ARTICLE
LA
DEMOCRATIE :
ENTRE LA
SPECIFICITE ET L’UNIVERSALITE
BONNES
FEUILLES N° 4
Extraits
de mon ouvrage intitulé :
CHRONIQUES
POLITIQUES
Crises,
réformes et désillusions
Abdelmoughit
Benmessaoud Tredano
Pr.de
science politique et de géopolitique.
Université
Mohamed V.Rabat
Directeur
de la Revue Marocaine de Sciences Politiques et Sociales
(Article
Publié sur Al Bayane, 20 mars 1995)
Avec
l’effondrement de l’ex-empire soviétique est apparu « un nouvel ordre
international » qui est encore en pleine gestation ; quatre grandes caractéristiques
en ressortent : on a pu, en effet, observer une prépondérance américaine à la
lumière de tous les conflits ayant marqué la société internationale durant ce
premier lustre de la décennie 90. Comme on a pu le constater une intervention
onusienne tous azimuts dans de nombreuses contrées de la planète.
L’organisation
mondiale intervient, en effet, au nom d’un nouveau principe, en l’occurrence le
devoir d’ingérence. L’objectif étant de faire respecter les droits de l’homme
et la démocratie dans toutes les situations conflictuelles caractérisées par la
déliquescence de l’Etat (Somalie, Rwanda, Haïti …) ou marquées par des régimes
dictatoriaux ou « usurpateurs » (Irak, Haïti…).
C’est
justement, cette exigence démocratique qui nous interpelle depuis le fameux
sommet – symbole, à savoir la conférence franco-africaine de la Baule tenue en
juin 1990.
Depuis,
les Etats du Tiers-Monde et tout particulièrement africains sont sollicités
pour apporter des réformes politiques et constitutionnelles à leur système de
gouvernement. Chaque pays y est allé à sa manière ; de nombreux pays africains
subsahariens ont, en effet, procédé par des conférences nationales avec des
succès, somme toute relatifs.
Au
Maghreb, la situation varie d’un pays à l’autre ; sur une toile de fond
d’instabilité régionale, chacun a pris la voie que lui dicte sa spécificité.
Au
Moyen-Orient et dans le Golfe, le vent démocratique ne semble pas avoir réussi
à secouer des régimes politiques globalement monolithiques où on cherche à
privilégier « la spécificité » sur l’universalité …
Dans
d’autres contrées de l’Asie, et avec le même argument, nombreux sont les pays
qui résistent encore à cette poussée démocratique.

DONNÉES PRÉSENTÉES
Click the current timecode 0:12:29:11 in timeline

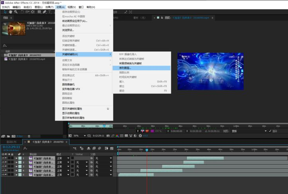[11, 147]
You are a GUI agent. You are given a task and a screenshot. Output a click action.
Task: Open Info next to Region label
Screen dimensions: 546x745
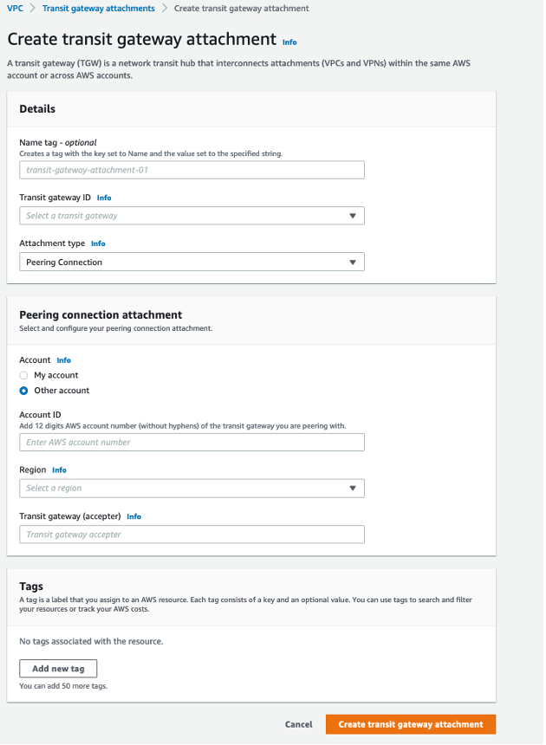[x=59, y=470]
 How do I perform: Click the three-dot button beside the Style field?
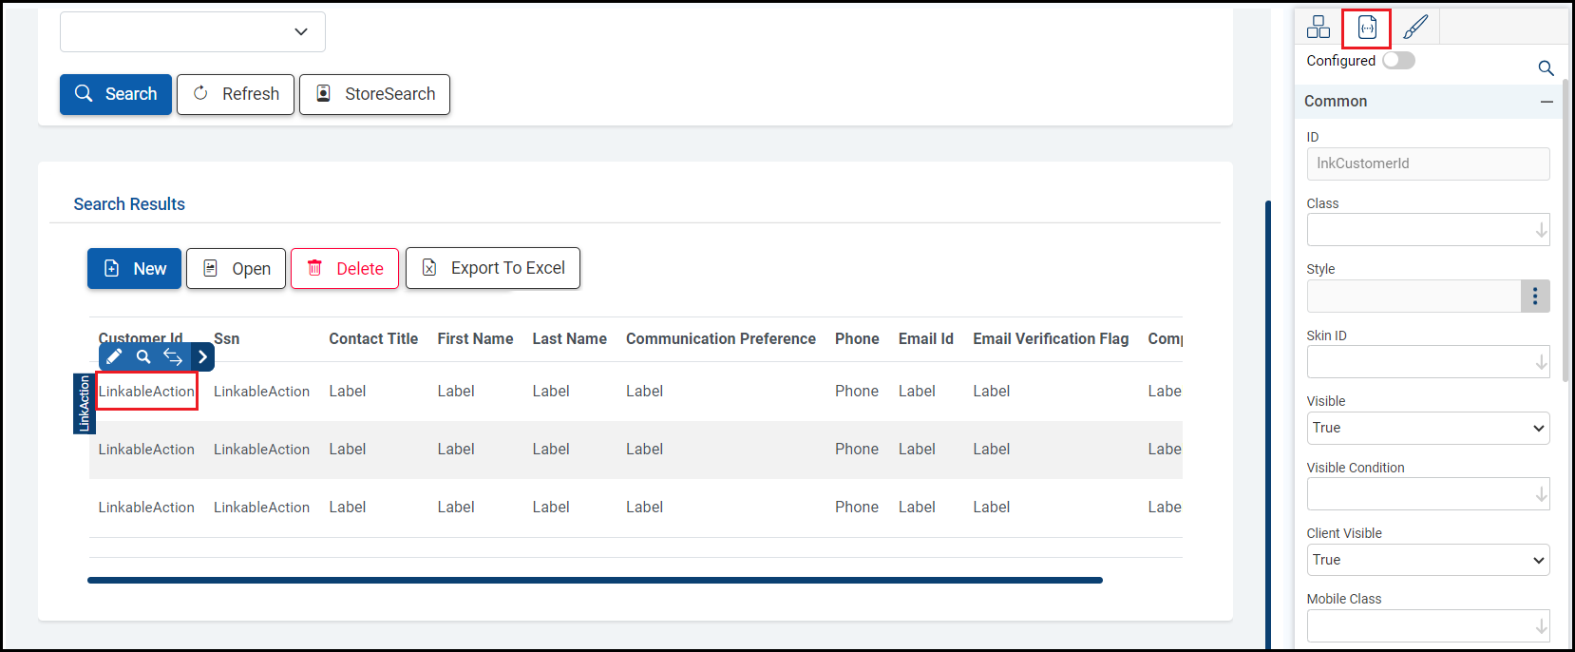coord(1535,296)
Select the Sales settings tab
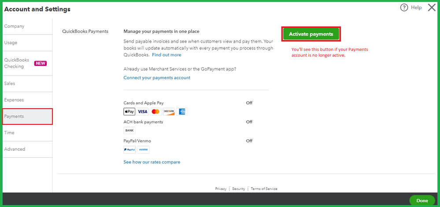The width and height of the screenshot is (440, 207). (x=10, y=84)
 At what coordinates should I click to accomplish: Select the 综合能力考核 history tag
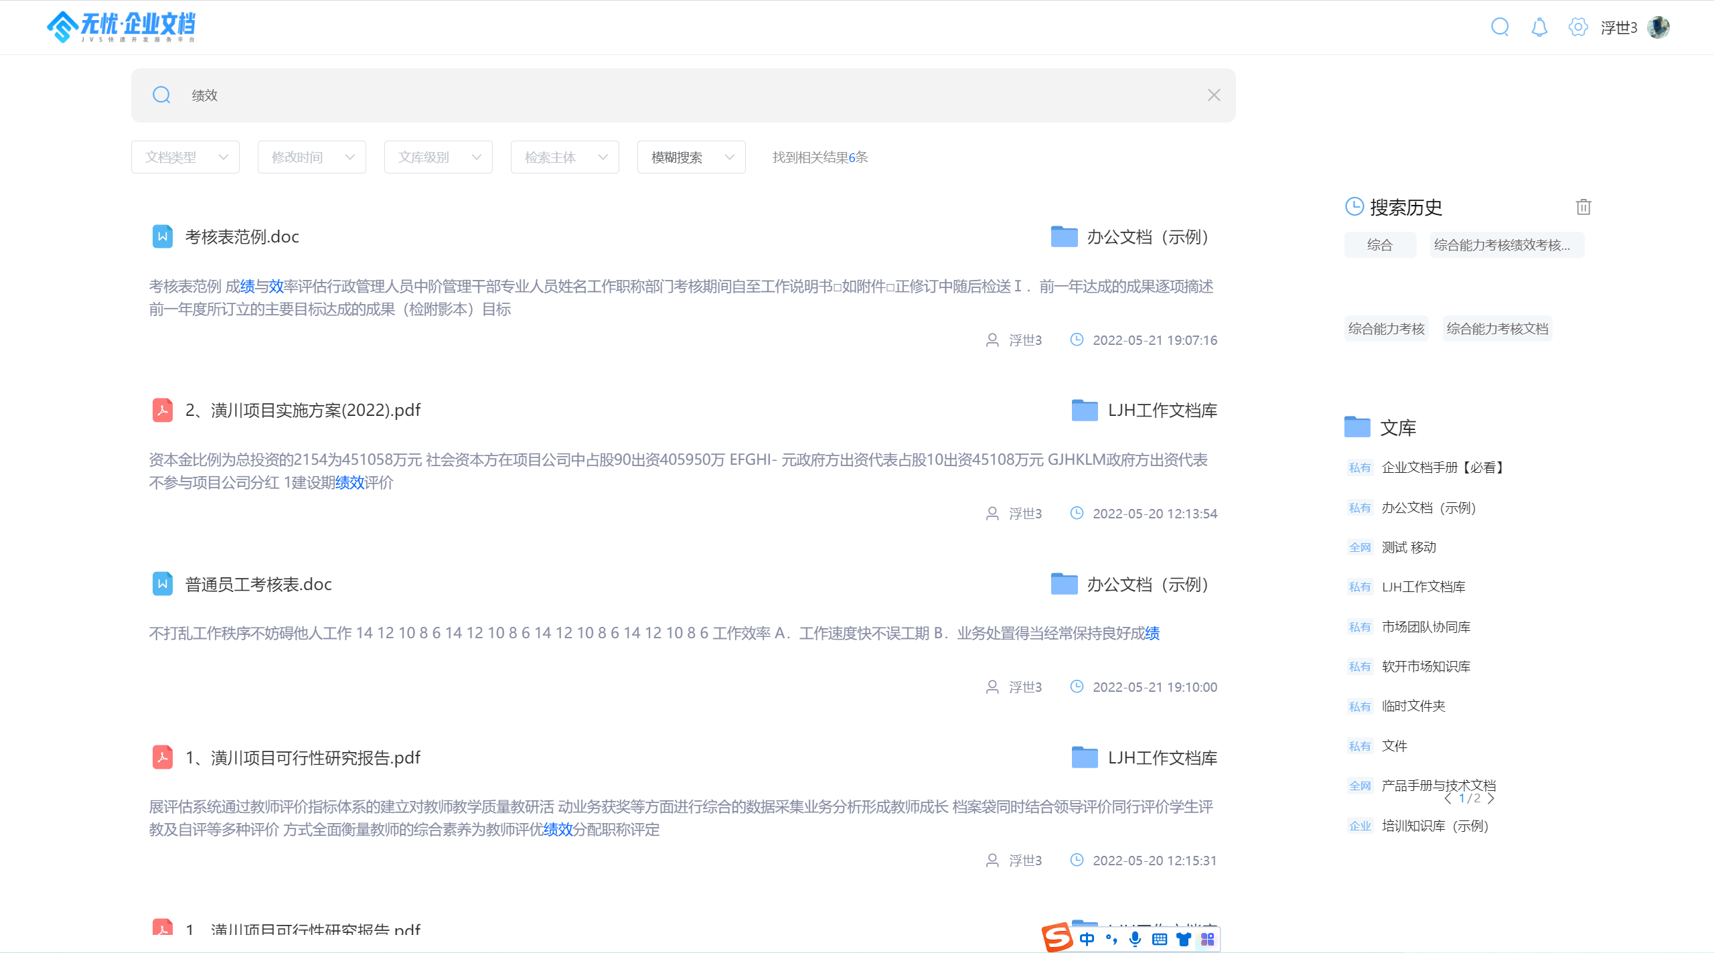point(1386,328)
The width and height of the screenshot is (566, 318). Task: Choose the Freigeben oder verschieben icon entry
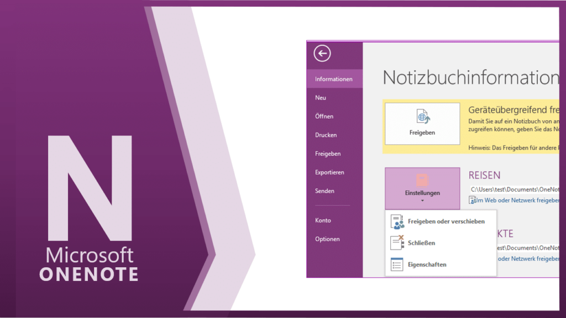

* * *

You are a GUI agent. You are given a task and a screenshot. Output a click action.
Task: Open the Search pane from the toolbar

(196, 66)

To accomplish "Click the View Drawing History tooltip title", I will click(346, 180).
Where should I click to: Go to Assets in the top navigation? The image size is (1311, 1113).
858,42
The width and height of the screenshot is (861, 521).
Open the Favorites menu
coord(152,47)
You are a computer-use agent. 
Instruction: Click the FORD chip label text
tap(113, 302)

--

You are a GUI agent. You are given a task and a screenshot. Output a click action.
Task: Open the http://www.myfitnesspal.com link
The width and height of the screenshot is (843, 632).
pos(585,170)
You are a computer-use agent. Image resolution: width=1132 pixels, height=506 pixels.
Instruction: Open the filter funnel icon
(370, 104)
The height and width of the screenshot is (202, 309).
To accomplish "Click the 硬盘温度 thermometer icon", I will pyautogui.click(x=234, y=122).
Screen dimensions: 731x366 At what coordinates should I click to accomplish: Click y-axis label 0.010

CONSIGNES
• a. D'après l'article sur la démocratie, en quel mois et en quelle année s'est tenue la conférence franco-africaine de la Baule ?
• b. Poursuivez l'article sur la démocratie à la suite de sa dernière phrase.
Ces données n'ont aucun lien avec l'article.

RÉPONSES
• a. En juin 1990.

• b.
L’Amérique
latine s’étant débarrassée des régimes militaires durant la décennie 80 ou
ayant mis fin aux guerres civiles, parvient avec plus ou moins de bonheur à se
frayer son bonhomme de chemin vers des régimes pluralistes.
Il reste
que durant toute cette période de nombreuses et lancinantes questions n’ont
cessé de tarauder les esprits. Quel est le système démocratique qu’on cherche à
proposer, voire à imposer à ces différents pays ?
Autrement
dit, la démocratie occidentale a-t-elle une vocation à l’universalité en
faisant fi des différences culturelles nationales ?
Peut-on
vraiment réussir la transition démocratique sans une véritable option de
développement ?
La
démocratie devrait-elle s’accompagner obligatoirement d’une mutation laïcisante
?
Enfin, en
plus de cette série de questions valables pour la quasi-totalité des Etats du
Tiers-Monde, pour le cas marocain il importe de s’interroger sur la pertinence
de la formule du consensus souvent avancée comme mode de régulation politique
du moins pendant une période transitoire devant permettre une perfectibilité de
la pratique démocratique.
LA
DÉMOCRATIE : RÉFÉRENTIEL OCCIDENTAL ?
Mais au
fait, qu’est-ce qu’un système démocratique ?
Sans
remonter à l’antiquité grecque pour le définir, il est loisible de se contenter
du référentiel occidental pour la simple raison qu’il s’agit du modèle présentement
dominant. Et sans recourir à des constructions théoriques fastidieuses sur la
question, il est possible de l’appréhender à travers ses ingrédients et ses
composantes.
Suivant
la pratique qui en est faite dans les pays occidentaux, un système politique
est dit démocratique lorsqu’il répond aux considérations et conditions
suivantes :
L’Etat de
droit constitue le cadre nécessaire pour toute pratique démocratique. Le
respect des libertés publiques individuelles et collectives, des élections
libres et honnêtes, la possibilité d’alternance au pouvoir ouvert à tout parti
ou groupement de partis, la séparation des pouvoirs devant caractériser les
rapports entre eux ; tels sont grosso modo les conditions et les éléments
constitutifs d’un régime considéré comme démocratique.
Mais
comment les pays occidentaux ont pu élaborer et atteindre ce mode de gestion
politique entre gouvernants et gouvernés ?
Sans
faire un itinéraire historique long et lassant, il serait utile de rappeler
quelques événements repères/symboles devant contribuer à la compréhension de
l’art de gouvernement que connaissent actuellement les pays occidentaux
développés.
La
renaissance culturelle (XVe et XVIe) et la réforme religieuse (XVIe) et les
révolutions politiques (anglaise, française et américaine) ont permis d’abord
aux différentes monarchies européennes de se libérer de la tutelle papale,
ensuite aux peuples et aux individus de s’émanciper de toute forme de pouvoir
autoritaire et absolutiste.
La
révolution agricole, puis industrielle, la découverte de l’Amérique et des
nouvelles routes maritimes, le commerce triangulaire ont permis à l’Europe de
s’enrichir et se développer , la découverte de l’imprimerie a aidé le livre à
circuler et aux idées et courants de pensées de se répandre.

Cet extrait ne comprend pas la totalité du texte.